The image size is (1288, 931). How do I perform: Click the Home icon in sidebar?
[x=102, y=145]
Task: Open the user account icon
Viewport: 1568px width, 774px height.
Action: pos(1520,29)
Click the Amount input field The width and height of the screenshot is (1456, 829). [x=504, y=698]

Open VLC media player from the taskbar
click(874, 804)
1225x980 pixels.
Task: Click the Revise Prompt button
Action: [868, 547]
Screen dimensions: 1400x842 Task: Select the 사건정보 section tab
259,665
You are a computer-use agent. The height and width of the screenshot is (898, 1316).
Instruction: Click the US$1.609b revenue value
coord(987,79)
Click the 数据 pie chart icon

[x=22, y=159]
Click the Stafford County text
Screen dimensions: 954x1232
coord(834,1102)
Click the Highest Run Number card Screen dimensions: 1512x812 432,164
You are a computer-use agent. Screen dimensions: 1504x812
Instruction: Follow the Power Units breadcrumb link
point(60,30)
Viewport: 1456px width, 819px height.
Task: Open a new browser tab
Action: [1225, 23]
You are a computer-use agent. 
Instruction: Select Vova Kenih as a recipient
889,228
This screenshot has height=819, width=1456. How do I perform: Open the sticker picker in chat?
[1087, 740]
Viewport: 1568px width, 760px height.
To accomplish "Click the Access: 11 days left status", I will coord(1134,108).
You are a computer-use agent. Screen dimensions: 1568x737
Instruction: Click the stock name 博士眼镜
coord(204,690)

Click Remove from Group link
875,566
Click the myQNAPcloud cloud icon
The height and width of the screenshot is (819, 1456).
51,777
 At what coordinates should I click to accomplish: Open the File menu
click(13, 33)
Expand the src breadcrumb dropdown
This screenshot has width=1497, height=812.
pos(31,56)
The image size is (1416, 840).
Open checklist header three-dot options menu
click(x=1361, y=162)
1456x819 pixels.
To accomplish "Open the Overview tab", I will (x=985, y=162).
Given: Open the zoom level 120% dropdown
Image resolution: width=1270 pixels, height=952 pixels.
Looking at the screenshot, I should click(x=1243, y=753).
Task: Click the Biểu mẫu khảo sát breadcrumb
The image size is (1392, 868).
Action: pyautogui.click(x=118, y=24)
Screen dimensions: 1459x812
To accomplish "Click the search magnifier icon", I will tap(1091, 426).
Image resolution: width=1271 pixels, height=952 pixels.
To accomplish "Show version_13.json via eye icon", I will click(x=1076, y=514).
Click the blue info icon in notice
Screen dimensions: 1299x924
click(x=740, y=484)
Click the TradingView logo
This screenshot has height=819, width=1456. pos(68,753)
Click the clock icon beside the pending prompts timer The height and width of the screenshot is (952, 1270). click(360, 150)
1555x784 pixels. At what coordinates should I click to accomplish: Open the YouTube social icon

- _How to complete this task_
Where the string "computer" occurs in the data, return the whole line.

- _Reply_
You are a computer-use agent. The height and width of the screenshot is (898, 1316).
You are a computer-use agent. Screen dimensions: 1504x812
You are a computer-use agent. 
You are a computer-use agent. Screen dimensions: 1568x737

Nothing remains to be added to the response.